Sin duda, es muy loable este esfuerzo por superar diferencias y viejos prejuicios, que van a la deriva entre tópicos rancios y estereotipos manidos. Es igualmente loable que especialistas de ambos campos se ocupen de tender puentes —en muchas ocasiones, de hecho, es una persona que domina los dos, como en el caso de Locke—. Y es también digno de alabanza el esfuerzo que hace el autor en el libro por desmenuzar el lenguaje utilizado por eminentes científicos (Newton, Darwin, Einstein...) para hacernos evidentes las similitudes que existen entre el lenguaje de la ciencia y el de la literatura.
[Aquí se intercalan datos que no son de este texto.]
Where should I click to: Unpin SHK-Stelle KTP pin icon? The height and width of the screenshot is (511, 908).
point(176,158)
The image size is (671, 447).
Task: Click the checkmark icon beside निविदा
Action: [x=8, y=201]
No obstante, y a pesar de todos los esfuerzos, el libro no convence. Es como si tuviera razón, pero sólo parcialmente. Es cierto que la ciencia es lo que la comunidad científica dice. Es cierto que en un sentido lato podemos entender la escritura científica como metafórica. Es cierto que los métodos de interpretación que utilizan filosofía y literatura contribuyen en gran medida a explicarnos mejor lo que está escrito en los textos científicos. Pero, a pesar de todas esas certidumbres, cualquier lector es capaz de percibir que entre la redacción de El origen de las especies y Ana Karenina, por ejemplo, hay notables diferencias.
En cualquier caso, el esfuerzo me sigue pareciendo loable, aunque improductivo, pues donde es necesario poner el acento es en que ambas esferas, la poética y la científica, colaboran en desentrañar el mundo, en hacerlo más comprensible, si bien sus herramientas son distintas, pues distintos son los campos en los que trabajan. Lo que hace falta es que la poesía no caiga en el pensamiento mágico, al que por tradición tiene apego, y la ciencia no se redacte sólo en el lenguaje especializado de los números, sino también en el preclaro y benéfico de la tan necesaria divulgación.